Newly released documents suggest some executives at Bayer were aware there were problems with its anti-cholesterol drug Baycol well before the company pulled the drug from the market.
The papers, given to CNN by an attorney in a personal injury suit against the company, include e-mails and depositions that appear to indicate Bayer was promoting the drug at the same time there were internal discussions about deaths related to Baycol. The documents were first reported in The New York Times Saturday.
One executive wrote in a February 2000 e-mail that word was leaking about deaths related to the drug.
“I am concerned that there is widespread knowledge in the field with both Bayer and SB [marketing partner SmithKline Beecham, which has since become GlaxoSmithKline] representative[s] that there have been some deaths related to Baycol,” the executive wrote.
The e-mail suggested Bayer make an official statement before rumors make things worse. “So much for keeping this quiet,” it said.
The executive to whom the e-mail was addressed denied in a sworn deposition any attempt to conceal information.
Dr. Richard Goodstein, vice president for scientific affairs at Bayer, was asked in a deposition, “Did you folks at Bayer ever intentionally delay publication of a medical article with the sole purpose of increasing Bayer’s profits because the article might give doctors information that was critical of your product?”
Goodstein responded: “I’m personally not aware of that, nor would I ever think that would be the policy of the company.”
Bayer’s legal counsel, Philip Beck, told the Times the company monitored reports on Baycol, shared the information with regulators, and changed warnings on the drug’s label.
“We had a problem getting doctors to use it as directed on the labels, and the majority of cases came from the minority of cases where doctors were not using it as directed on the label,” Beck told CNN.
“We concluded that we could not get doctors to use it as directed, and that was the principle for removing it from the market.”
Beck emphasized that in only a tiny fraction of cases did users suffer long-term or fatal side effects from taking Baycol.
A spokesman for GlaxoSmithKline told CNN that in marketing Baycol it made no claims inconsistent with product labeling.
Bayer and GlaxoSmithKline are currently facing lawsuits from thousands of people who took Baycol or have relatives who died after taking the drug.
A personal injury case against Bayer just went to trial in Corpus Christi, Texas. The plaintiff in that suit, Hollis Heltom, 82, is suing the company for $100 million.
Holtom’s suit claims Bayer acted negligently and with malice. He says he suffered various problems within two weeks after switching from a competing drug to Baycol.
Beck said the documents released by the plaintiff’s attorneys are selective. “We are confident that our story is coming in and the jury is understanding it,” he said.

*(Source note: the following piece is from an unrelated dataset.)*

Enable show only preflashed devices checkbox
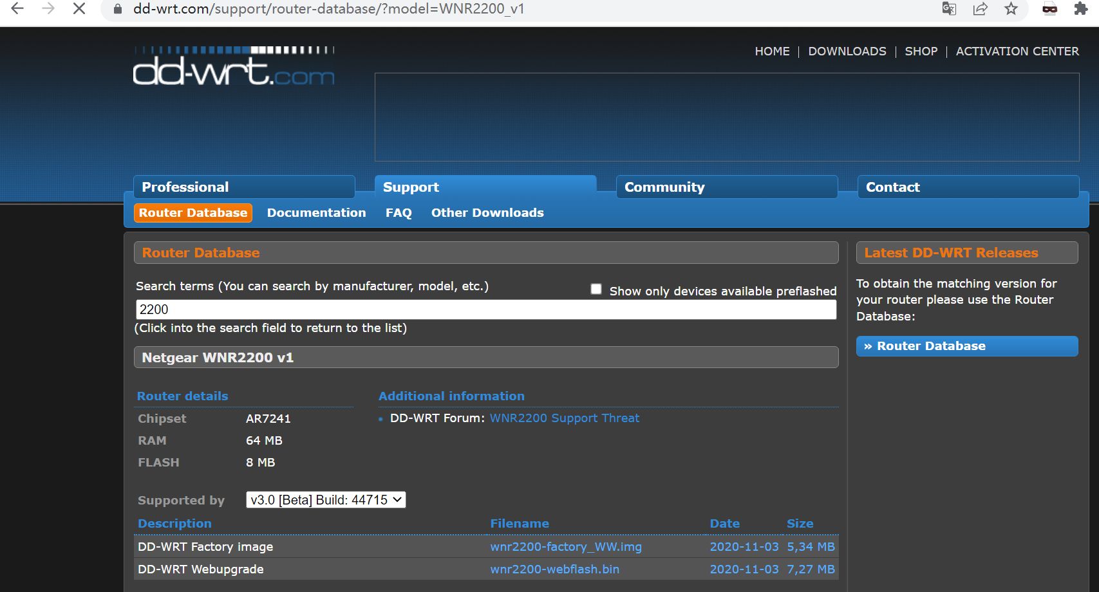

“We believe that Bayer acted responsibly and appropriately in how it developed and marketed Baycol,” Beck said. “We also believe that Bayer is acting responsibly in its efforts to resolve cases in which patients experience side effects from Baycol.”
Baycol is a member of a class of drugs known as statins, which reduce cholesterol by blocking an enzyme called HMG-CoA reductase, which is involved in the formation of cholesterol.
Bayer removed Baycol from the market in July 2001 after the FDA cited concerns about a potentially fatal condition known as rhabdomyolysis the breaking down of muscle that can be associated with all statins.
Holtom’s suit says he suffered from the condition.
Although it is a rare side effect, rhabdomyolysis can lead to kidney failure and death. The FDA found that the link between it and Baycol was much stronger than with other statins.
Symptoms of rhabdomyolysis include muscle pain and weakness, fever, dark urine, nausea and vomiting. The muscles most frequently involved include the calves and lower back, though some patients reported no symptoms, the FDA said.
Baycol was considered extremely important to Bayer, internal documents show. Bayer was hoping it would compete with Pfizer’s successful anti-cholesterol drug Lipitor.
While deaths have also been associated with Lipitor, the rate is low considering that millions more people use Lipitor than use each of the other statins, including Baycol.
“We need to do everything possible to maximize sales results since Baycol must carry the company for the short and long haul,” a sales executive wrote in an e-mail dated May 1998.